Fast Company World Changing Ideas 2025
Academic Excellence
Guerrilla Greening
A DIY, low-cost “plant graffiti” that retrofits the standard plant pesticide sprayer to empower communities to combat the Urban Heat Island effect and cool building surfaces.
CLASS
Berkeley Master of Design
Thesis Studio
TOOLS
3D Print
Screenprint
ArcGIS
SKILLS
Research
Conceptualizing
Fabrication
THE TEAM
Abigail Chen
Kirk Mendoza
TIMELINE
4 months
August - December 2024
Our “plant graffiti” uses an old Coke bottle full of sticky seed medium attached to a pump pesticide sprayer to spray onto walls
Background
Cities are getting hotter.
Urban areas trap heat. Concrete, asphalt, and brick absorb the sun’s energy and release it back into the air, raising local temperatures. With less greenery to cool things down, cities become Urban Heat Islands—hotter than surrounding rural areas. This heat worsens health risks, stresses energy systems, and fuels climate change.
Green gentrification.
The map below overlays surface temperatures with historic redlining grades from the Home Owners Loan Corporation (HOLC), which institutionalized racial discrimination in housing. It shows a clear pattern: areas rated “desirable,” like the Berkeley Hills, stay cooler. Areas marked “high-risk,” like Fruitvale, can be up to 20°F hotter.
The Urban Heat Island effect is not affecting residents equally, and change must come to equitably green our cities so that we can repair environmental injustices and provide healthier living to all.
Source: Grades of Heat
Fruitvale, a “high-risk” and historically redlined area is 20 degrees hotter than the Berkeley Hills, a “desirable” area
How might communities be encouraged to combat the Urban Heat Island effect and advance environmental justice through creative action?
Process
Focus Groups
We engaged in interviews and focus groups with community organizers, activists, climate exhibition designers, architects, and climate educators to understand urban heat, current solutions—from grassroots interventions to top-down city planning solutions—and their shortcomings.
Ideation
We ideated 30+ crazy ideas, aligning them against criteria like immediacy of impact, low to high effort, individual vs communal, cool vs uncool.
One idea stuck. Plants cool their surrounding areas through evapotranspiration. What if we could throw and grow plants onto walls, like graffiti?
Seed & Materials Tests
Plants start with seeds, and we would need the seeds to stick and grow on walls.

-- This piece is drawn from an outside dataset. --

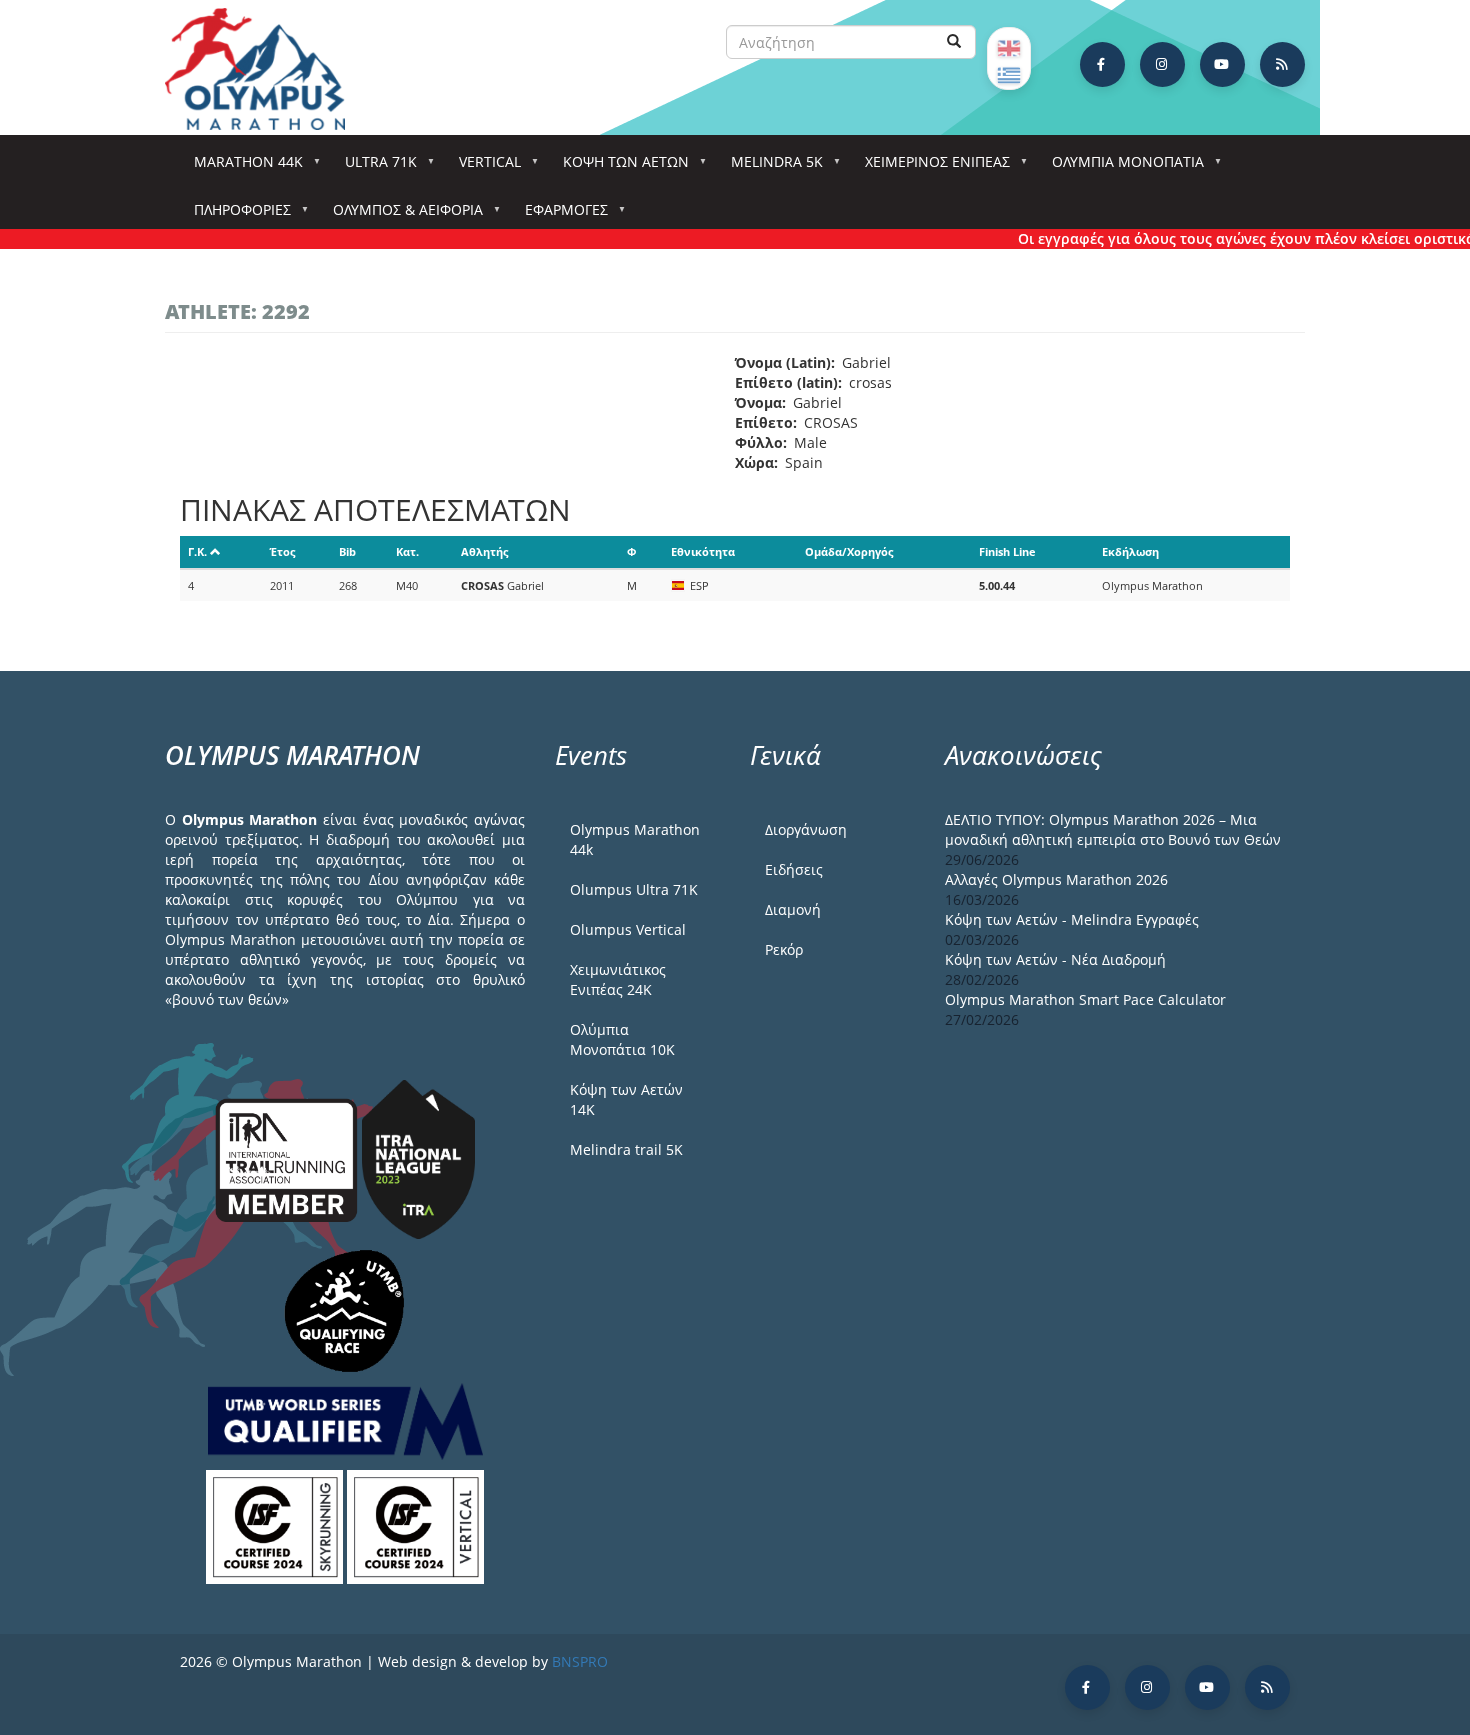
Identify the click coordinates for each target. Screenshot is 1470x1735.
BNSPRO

We initially experimented with moss due to its resilience to sunlight and low water requirements. Despite testing on various surfaces like concrete and plywood over months, the moss failed to grow.
We pivoted to faster-growing microgreens. We tested a variety of microgreens (chia, cress..) in various sticky mediums (agar, growth nutrients..) on concrete and brick. Over a couple months and many many tests, the studio turned into an edible garden.
Prototyping & Testing
We decided to repurpose the pump pesticide sprayer as our vehicle of eco-civil disobedience, transforming an object of death into one of growth and hope.
The design process began with prototyping a spray nozzle that injects seed medium into a water stream, inspired by waterjet mechanics. Using 3D printing, we developed four nozzle prototypes, testing for spray strength, seed adhesion, and medium distribution.
Awareness Campaign
We often hear that the climate crisis is a communications problem. How might we clearly convey the urgency and importance of urban heating and its social issues?
We drew inspiration from Berkeley’s activist history, particularly the 1970s when UC Berkeley permitted students to turn the College of Environmental Design into a political poster mass production site that engaged students to screen print thousands of anti-war posters. From this, we designed screen-printed posters addressing themes of heating, greening, and inequity. We gathered reactions from the public, who described the posters as bold, powerful, and provocative.
Brand
Heat-Reactive
The posters are embedded with thermochromic ink, so that when the temperature of the surface rises over 88 degrees, the posters change their meaning and visual identity, showing frustrations with the heat.
Mapping
Citizen Science
The plant graffiti links to an online mapping platform that logs each deployment via a public form. This real-time map supports participatory monitoring and citizen science, empowering communities to track urban greening efforts and identify areas most affected by heat. It also fosters collaboration between residents, planners, and policymakers, turning civic action into data-driven advocacy for cooler, greener cities.
Outcome
We presented our project at a public showcase to over 100+ visitors, bringing greater awareness to this issue.
The project was also recognized as a Fast Company World Changing Idea 2025.